Les analystes tendent à diviser les Amériques en plusieurs sous-régions, qui partagent une certaine homogénéité et des défis communs. Une des divisions peut être celle qui rassemble, d'un côté, le Cône Sud et le Brésil, les Andes, la région hispanique de l'Amérique centrale et le Mexique, les Caraïbes, et les États-Unis et le Canada, de l'autre. Dans l'ensemble, il y a de grands pays avec des marchés intérieurs solides, qui sont une source de dynamisme économique pour toute la région, tels les États-Unis et le Brésil; et il y a des pays moins grands avec des économies ouvertes et une forte vulnérabilité aux chocs extérieurs, comme la plupart des pays d'Amérique centrale et des Caraïbes. Par ailleurs, les résultats d'un passé colonial et du développement moderne ne sont pas uniformes dans la région des Amériques. Les zones hispanophones e lusophones, ont poursuivi durant la plupart du 20ème siècle un modèle de croissance cyclique qui a, à la fois, généré une concentration des revenus et étendu l'emploi informel et précaire à la plupart de la population. En revanche, dans les pays où l'anglais et le français prédominent, le développement économique a plutôt conduit à une hétérogénéité sociale moins marquée qu'en Amérique latine. Au-delà du contexte historique et de développement, le rôle accordé à l'Etat et donc les options pour introduire la sécurité sociale n'ont pas été les mêmes dans ces deux grandes zones.

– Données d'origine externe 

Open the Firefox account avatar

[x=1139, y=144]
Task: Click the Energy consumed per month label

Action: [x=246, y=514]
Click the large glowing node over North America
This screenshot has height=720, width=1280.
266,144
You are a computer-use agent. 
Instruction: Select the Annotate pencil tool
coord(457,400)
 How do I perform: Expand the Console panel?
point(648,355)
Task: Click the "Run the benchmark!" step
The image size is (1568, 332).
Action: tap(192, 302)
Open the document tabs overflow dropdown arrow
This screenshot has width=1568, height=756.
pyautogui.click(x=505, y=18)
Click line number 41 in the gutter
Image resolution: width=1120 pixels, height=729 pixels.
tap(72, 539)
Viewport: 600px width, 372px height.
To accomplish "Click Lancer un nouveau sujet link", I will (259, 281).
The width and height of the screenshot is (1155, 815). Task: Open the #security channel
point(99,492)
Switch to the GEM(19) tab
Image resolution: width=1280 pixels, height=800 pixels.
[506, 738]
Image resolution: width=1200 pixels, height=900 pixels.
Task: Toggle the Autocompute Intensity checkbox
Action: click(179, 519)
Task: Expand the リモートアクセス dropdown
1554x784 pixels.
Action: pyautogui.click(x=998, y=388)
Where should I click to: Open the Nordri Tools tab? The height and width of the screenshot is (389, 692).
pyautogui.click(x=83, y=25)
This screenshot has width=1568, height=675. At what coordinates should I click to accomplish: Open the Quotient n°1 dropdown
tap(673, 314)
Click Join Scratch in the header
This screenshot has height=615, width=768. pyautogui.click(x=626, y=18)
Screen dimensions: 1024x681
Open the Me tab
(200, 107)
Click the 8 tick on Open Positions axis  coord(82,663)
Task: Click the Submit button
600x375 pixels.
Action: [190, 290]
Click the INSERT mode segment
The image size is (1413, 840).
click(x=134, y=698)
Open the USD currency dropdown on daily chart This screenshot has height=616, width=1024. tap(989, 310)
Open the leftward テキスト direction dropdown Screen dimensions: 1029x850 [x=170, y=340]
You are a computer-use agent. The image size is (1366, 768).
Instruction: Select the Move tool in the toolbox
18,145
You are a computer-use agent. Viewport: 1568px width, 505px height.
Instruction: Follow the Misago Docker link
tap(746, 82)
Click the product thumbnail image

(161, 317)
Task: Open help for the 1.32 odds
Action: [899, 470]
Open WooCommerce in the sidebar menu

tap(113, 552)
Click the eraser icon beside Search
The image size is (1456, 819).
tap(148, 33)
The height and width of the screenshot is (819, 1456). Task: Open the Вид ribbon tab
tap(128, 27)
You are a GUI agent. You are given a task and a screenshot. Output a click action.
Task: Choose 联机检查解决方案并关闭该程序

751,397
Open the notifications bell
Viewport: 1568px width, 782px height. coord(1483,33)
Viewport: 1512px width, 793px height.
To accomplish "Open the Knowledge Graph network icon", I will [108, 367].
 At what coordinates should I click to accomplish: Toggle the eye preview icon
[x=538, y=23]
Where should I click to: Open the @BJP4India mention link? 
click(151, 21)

La crise économique et financière et les politiques du marché du travail

La dernière crise économique et financière a fortement affecté la région et a démontré une fois de plus la nécessité d'améliorer et de développer la sécurité sociale comme une condition essentielle pour aboutir à des résultats différents de ceux obtenus dans le passé. Une leçon importante consiste en la nécessité d'introduire des politiques visant à faire face au risque de chômage là où de telles politiques n'existent pas. Dans les zones où des régimes de protection contre le chômage ont déjà été introduites, la couverture a besoin d'être améliorée; et la coordination avec les politiques du marché du travail, augmentée. Cela inclut non seulement les régimes d'assurance chômage, mais aussi les services de l'emploi, les travaux publics, la formation et la requalification, ainsi que la formation professionnelle. La plupart des pays de la région ont amélioré leurs politiques dans ce domaine entre 2009 et 2010, en changeant les critères d'admissibilité et la durée ou le nombre de versements effectués aux personnes des secteurs et des régions géographiques les plus affectés par la crise. En même temps, les récents tremblements de terre en Haïti et au Chili, les inondations récurrentes, la sécheresse, les ouragans et autres catastrophes climatiques ont rappelé à la région une fois de plus l'urgente nécessité de mesures politiques qui permettent de réagir rapidement aux catastrophes naturelles.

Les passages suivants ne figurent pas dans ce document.